SEOUL, South Korea (AFP) — The elder brother of South Korea’s Lotte Group chairman has filed a lawsuit against his younger sibling for alleged accounting fraud, his spokesman said Tuesday, reigniting a bitter family feud over a stake in the business empire.
“We submitted a complaint to the prosecutors’ office on September 30,” Thomas Hong, spokesman for Shin Dong-Joo, former vice president of Lotte Holdings, told AFP.
Hong said Shin accused Lotte chairman Shin Dong-Bin and two other officials of breaching accounting rules by omitting 370 billion won (US$333 million) worth of losses on capital reduction posted by Lotte Shopping from May 2013 to November 2015.
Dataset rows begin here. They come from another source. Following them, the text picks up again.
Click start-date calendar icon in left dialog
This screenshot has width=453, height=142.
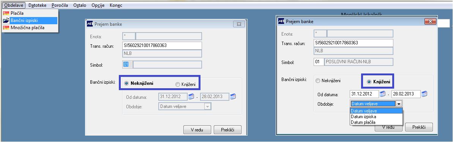191,97
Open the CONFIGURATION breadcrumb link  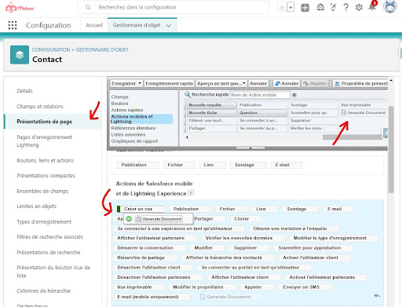tap(51, 49)
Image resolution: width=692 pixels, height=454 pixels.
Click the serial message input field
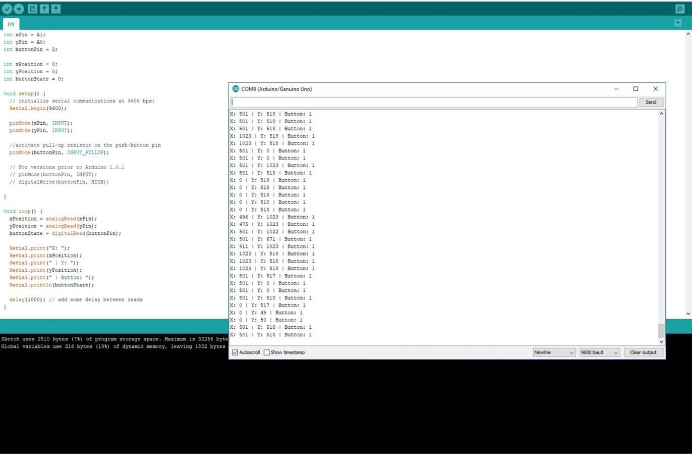[x=434, y=102]
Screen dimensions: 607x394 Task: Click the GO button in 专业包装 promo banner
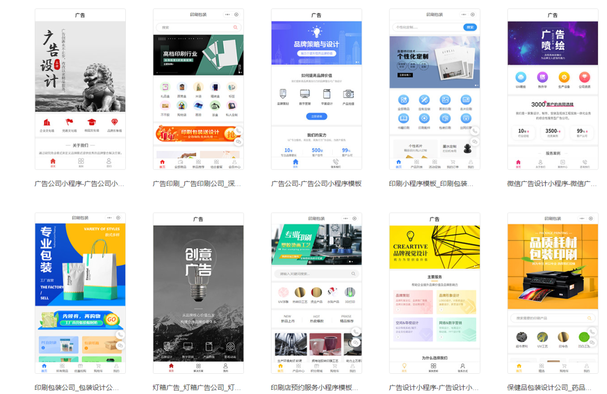coord(111,320)
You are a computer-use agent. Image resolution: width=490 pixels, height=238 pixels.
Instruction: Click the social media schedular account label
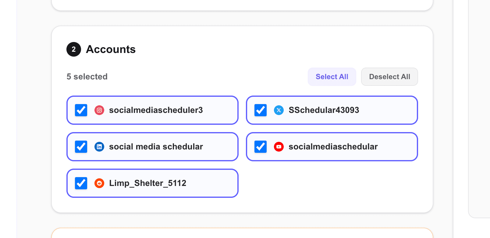tap(156, 147)
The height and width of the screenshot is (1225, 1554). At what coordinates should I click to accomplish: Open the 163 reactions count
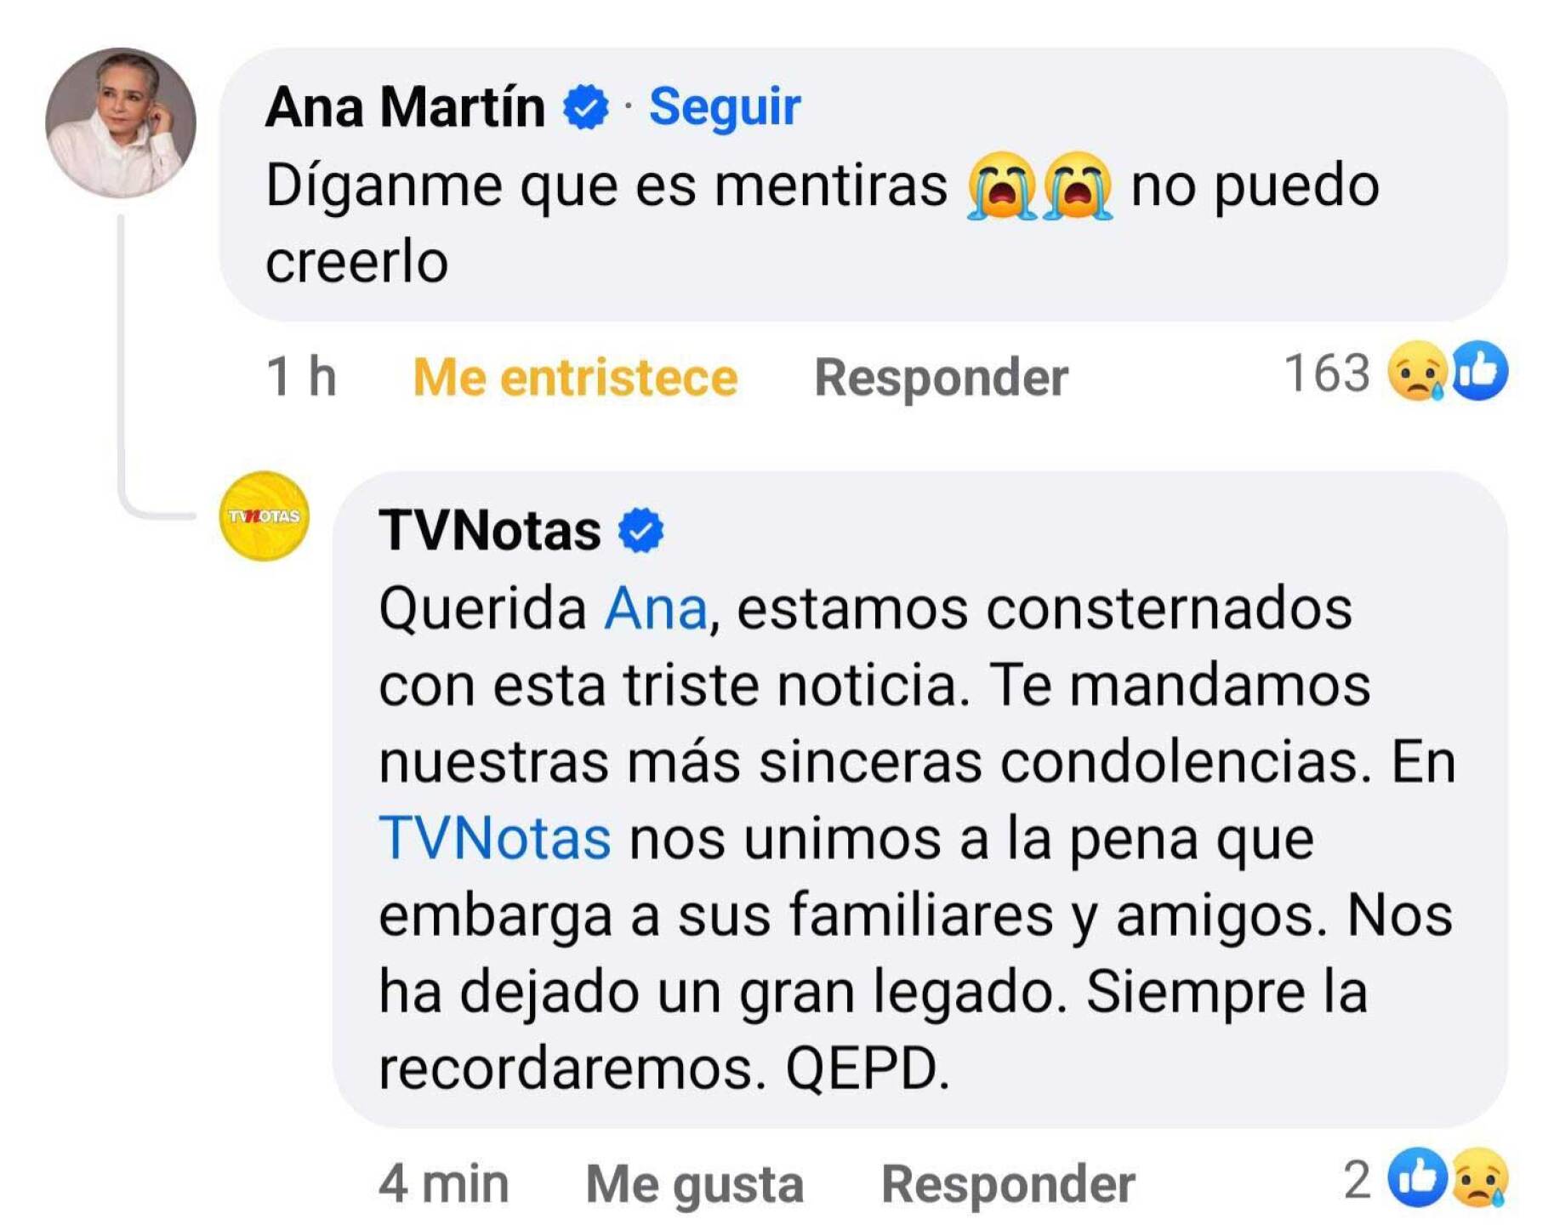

Shin claimed that Lotte Shopping deliberately waited to announce the loss — the first deficit posted by the firm since 2006 — and that the net loss is larger than the reported amount.
In a regulatory filing in February this year, Lotte Shopping announced 346.1 billion won in net losses in 2015 due to a re-evaluation of its business rights in China.
An official at Lotte Group told Yonhap news agency that the company was unaware of the complaint and said it will take “necessary countermeasures” after reviewing the case.
The complaint was filed a day after a Seoul court dismissed an arrest warrant on Shin Dong-Bin, who had been under investigation on embezzlement charges.
The Seoul-based group, founded in Tokyo in 1948 by Shin Kyuk-Ho, has a vast network of businesses in South Korea and Japan including department stores, hotels and processed food, with combined assets valued at more than $90 billion.
The group has made headlines since last year because of a bitter feud between the founder’s two sons. Dong-Bin and his older brother Dong-Joo locked horns over the control of the business empire and launched a series of personal and very public attacks on each other.